> _YOUR ASSIGNMENT_
If a line in the data below contains "Free", copy it.

BEGIN RECORD SET

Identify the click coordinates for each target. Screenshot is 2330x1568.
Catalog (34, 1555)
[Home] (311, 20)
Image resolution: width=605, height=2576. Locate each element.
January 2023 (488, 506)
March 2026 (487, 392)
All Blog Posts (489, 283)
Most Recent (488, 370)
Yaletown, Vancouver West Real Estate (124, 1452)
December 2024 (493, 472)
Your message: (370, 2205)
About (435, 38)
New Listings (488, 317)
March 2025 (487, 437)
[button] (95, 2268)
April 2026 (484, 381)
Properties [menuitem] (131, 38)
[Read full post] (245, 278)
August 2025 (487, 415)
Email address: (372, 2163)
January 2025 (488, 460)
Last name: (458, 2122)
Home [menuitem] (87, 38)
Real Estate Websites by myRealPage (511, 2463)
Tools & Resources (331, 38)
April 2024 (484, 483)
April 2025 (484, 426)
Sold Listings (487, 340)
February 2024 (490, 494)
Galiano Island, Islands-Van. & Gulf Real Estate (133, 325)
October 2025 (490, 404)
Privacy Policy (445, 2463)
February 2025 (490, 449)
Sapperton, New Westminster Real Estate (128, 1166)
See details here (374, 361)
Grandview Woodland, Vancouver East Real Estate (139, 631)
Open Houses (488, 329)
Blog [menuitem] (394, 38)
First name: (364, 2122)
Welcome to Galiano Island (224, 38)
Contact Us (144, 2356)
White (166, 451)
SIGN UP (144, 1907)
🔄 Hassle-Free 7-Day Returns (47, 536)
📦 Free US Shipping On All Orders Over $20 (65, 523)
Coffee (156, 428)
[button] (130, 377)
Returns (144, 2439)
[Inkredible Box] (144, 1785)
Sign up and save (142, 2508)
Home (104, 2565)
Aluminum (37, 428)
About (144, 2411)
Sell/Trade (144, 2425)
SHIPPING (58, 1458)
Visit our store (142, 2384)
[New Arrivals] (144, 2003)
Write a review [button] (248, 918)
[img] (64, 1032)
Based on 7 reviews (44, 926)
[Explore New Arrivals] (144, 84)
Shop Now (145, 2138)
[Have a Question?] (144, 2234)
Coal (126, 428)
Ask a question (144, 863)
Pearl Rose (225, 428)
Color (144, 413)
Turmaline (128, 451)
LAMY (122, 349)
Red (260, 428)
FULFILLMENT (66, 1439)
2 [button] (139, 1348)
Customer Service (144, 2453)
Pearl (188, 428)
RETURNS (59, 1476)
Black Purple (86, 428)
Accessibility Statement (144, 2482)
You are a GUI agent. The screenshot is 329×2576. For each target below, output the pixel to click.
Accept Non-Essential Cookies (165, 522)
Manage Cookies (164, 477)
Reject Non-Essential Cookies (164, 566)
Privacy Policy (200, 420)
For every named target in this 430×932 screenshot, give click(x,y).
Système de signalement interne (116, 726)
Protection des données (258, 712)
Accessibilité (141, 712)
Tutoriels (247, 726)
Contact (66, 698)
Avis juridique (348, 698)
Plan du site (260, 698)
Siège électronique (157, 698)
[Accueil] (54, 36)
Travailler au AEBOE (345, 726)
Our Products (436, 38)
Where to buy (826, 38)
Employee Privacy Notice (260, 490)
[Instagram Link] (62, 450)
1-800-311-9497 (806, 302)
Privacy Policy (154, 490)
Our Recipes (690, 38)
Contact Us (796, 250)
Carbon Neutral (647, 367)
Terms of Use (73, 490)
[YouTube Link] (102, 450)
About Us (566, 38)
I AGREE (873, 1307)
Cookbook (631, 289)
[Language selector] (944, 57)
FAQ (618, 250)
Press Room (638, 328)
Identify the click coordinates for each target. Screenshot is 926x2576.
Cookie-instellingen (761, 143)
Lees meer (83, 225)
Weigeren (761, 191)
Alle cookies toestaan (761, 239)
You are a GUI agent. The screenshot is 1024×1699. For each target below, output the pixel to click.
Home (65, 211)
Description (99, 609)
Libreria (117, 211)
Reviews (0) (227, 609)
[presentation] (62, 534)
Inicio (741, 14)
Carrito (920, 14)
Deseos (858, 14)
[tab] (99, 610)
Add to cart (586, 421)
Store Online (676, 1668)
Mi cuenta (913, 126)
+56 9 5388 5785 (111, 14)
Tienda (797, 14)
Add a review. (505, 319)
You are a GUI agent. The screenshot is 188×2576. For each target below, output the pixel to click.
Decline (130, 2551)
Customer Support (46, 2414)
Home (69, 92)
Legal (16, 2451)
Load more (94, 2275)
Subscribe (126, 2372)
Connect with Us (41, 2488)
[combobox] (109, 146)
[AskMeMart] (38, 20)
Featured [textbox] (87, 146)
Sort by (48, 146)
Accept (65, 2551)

END RECORD SET

> _ANSWER_
🔄 Hassle-Free 7-Day Returns (47, 536)
📦 Free US Shipping On All Orders Over $20 (65, 523)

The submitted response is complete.